[Source material — start]
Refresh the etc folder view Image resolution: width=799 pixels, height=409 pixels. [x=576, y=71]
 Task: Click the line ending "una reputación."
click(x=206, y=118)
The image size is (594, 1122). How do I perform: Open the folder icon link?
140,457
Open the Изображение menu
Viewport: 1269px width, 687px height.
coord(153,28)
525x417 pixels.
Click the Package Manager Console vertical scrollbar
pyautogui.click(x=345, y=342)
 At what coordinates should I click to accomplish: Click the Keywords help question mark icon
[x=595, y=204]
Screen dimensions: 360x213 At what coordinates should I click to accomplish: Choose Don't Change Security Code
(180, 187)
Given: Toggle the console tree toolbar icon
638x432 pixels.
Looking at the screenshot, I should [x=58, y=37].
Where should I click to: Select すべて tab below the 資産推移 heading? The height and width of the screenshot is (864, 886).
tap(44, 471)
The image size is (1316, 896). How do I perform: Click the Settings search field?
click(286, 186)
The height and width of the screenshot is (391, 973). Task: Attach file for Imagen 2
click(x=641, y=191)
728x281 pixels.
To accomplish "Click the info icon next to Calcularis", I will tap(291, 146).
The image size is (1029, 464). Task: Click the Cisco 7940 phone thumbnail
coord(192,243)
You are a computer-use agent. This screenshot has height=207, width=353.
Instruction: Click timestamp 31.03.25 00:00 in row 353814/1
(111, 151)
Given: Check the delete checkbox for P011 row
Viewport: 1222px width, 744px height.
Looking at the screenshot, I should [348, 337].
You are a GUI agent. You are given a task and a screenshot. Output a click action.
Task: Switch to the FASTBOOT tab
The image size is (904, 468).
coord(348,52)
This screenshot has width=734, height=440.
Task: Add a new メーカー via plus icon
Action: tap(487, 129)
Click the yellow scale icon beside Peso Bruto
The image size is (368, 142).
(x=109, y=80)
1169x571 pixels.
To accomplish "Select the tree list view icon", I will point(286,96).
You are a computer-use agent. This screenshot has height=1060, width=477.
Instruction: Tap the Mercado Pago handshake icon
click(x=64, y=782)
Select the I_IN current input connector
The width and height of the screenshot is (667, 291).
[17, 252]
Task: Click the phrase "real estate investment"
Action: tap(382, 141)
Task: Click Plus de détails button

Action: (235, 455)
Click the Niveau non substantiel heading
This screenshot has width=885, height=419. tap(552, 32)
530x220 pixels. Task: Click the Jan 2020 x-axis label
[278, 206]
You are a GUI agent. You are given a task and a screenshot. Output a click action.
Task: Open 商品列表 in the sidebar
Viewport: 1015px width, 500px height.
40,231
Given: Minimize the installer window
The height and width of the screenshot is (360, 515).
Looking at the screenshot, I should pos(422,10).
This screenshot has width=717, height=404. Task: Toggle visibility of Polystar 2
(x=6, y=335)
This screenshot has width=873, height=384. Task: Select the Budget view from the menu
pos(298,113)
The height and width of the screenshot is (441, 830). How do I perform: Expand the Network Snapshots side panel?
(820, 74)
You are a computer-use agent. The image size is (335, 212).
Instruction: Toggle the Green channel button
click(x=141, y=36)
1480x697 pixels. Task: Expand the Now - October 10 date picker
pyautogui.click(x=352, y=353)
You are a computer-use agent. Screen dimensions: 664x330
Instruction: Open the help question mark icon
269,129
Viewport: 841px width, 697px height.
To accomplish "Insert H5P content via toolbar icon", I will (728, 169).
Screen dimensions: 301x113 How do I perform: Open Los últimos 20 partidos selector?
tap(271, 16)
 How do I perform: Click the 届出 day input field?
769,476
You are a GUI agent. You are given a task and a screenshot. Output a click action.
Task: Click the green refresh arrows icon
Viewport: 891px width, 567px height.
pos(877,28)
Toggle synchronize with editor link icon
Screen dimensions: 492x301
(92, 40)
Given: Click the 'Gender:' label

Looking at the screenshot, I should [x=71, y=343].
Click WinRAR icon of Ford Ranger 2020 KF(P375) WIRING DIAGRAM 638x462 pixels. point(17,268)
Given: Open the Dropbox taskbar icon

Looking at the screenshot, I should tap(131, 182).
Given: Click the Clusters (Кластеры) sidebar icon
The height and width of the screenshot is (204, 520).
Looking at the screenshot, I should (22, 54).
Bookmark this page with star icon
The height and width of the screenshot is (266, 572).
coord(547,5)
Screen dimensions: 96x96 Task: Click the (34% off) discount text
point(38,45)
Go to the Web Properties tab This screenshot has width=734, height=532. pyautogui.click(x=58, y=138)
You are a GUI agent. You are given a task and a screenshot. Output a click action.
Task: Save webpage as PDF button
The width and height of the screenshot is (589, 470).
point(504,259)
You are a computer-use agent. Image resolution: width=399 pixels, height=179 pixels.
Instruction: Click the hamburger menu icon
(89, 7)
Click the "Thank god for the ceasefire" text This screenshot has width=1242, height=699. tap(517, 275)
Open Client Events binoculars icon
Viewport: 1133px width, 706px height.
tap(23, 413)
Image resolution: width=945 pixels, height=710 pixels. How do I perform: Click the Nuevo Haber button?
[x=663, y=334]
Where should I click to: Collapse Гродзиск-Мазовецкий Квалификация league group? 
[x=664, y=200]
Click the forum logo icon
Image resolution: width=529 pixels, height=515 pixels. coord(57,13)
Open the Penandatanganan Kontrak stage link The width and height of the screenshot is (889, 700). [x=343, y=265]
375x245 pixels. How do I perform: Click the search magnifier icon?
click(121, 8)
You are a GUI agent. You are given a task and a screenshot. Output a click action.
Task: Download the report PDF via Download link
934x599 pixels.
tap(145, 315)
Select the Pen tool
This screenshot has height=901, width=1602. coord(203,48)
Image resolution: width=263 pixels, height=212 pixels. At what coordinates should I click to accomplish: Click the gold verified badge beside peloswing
[Source material — finish]
* Your goal: Using the data above, return each line that includes the word "will".

* Answer space:
To accomplish "Click the info icon next to Calcularis", I will tap(291, 146).
To accomplish "Select the tree list view icon", I will point(286,96).
To accomplish "Insert H5P content via toolbar icon", I will (728, 169).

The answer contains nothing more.